The generation settings matter more than I expected. Temperature, top-p, repetition penalty: get them wrong and the model either repeats itself into a loop or wanders off into incoherence. A reasonable starting point for something that stays on the rails:

output = model.generate(
    input_ids,
    max_new_tokens=200,
    do_sample=True,
    temperature=0.7,
    top_p=0.9,
    repetition_penalty=1.1,
)

Even tuned, the throughput on an older single card is measured in a handful of tokens per second, not the instant walls of text you get from a cloud endpoint. You watch it write. There is something quite calming about that, actually, but it is not fast.

Why bother

So if it is slower, rougher, and dumber than the hosted alternatives, why run it at home at all?

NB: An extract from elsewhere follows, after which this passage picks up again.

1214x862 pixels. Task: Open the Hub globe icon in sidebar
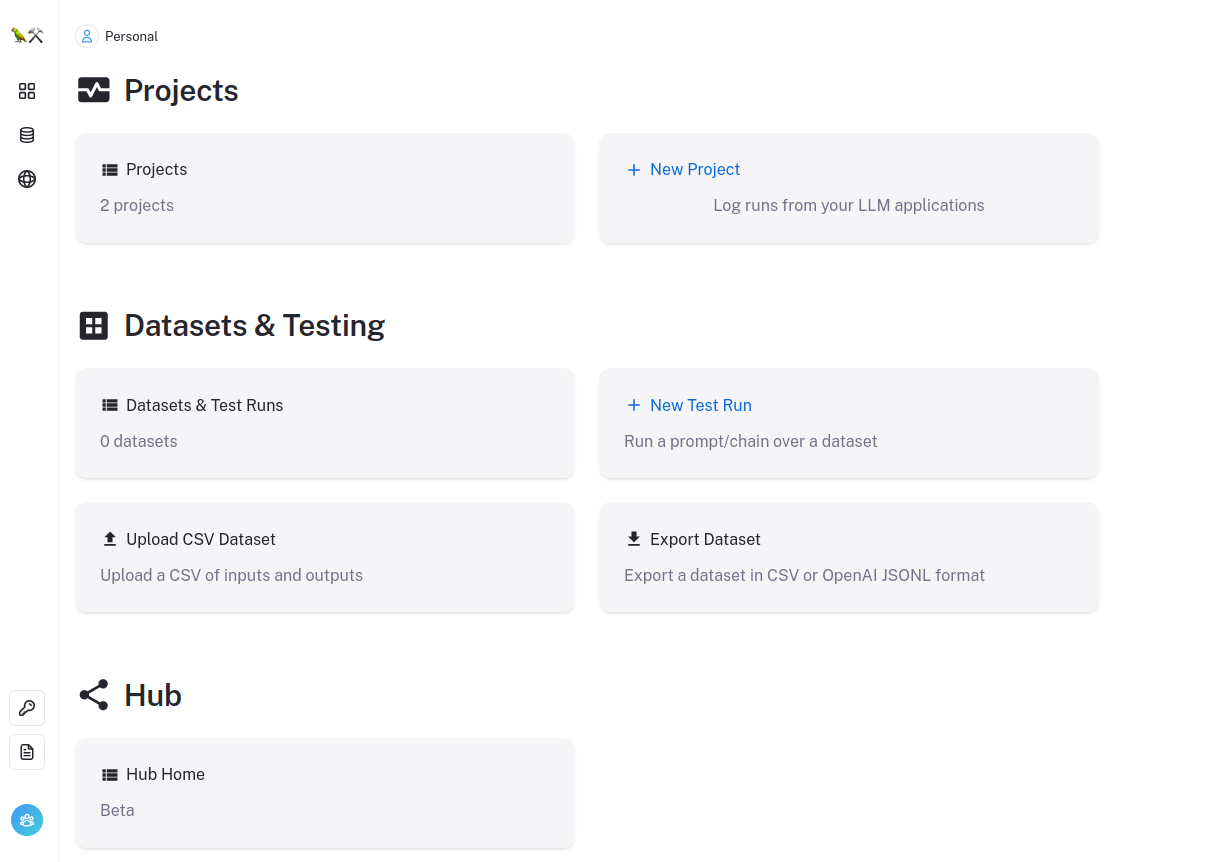point(27,179)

Three honest reasons. The first is that nothing leaves the house. The prompt, the output, whatever you are feeding it, all of it stays on hardware you control, which for some uses matters a great deal. The second is cost: once the card is paid for, inference is just electricity, and there is no meter ticking on every request. The third, and the real one for me, is that it demystifies the whole thing. When you have watched a 6B model load layer by layer, run out of memory, get quantised down to fit, and then dribble out text a few tokens at a time, the magic resolves into engineering. It is matrices and memory bandwidth and a very large lookup of what word tends to come next. That is not a criticism. It is the most interesting part.

The field is moving fast enough that this whole post will look quaint in a year. The models will get smaller for the same quality, the tooling will get friendlier, and the fine-tuned open variants will close some of the gap with the hosted services. But if you have a spare card and an idle weekend, pull down a 6B model and run it. Not because it will replace anything you currently use, but because understanding the shape of the thing, from the inside, is worth a great deal more than another demo.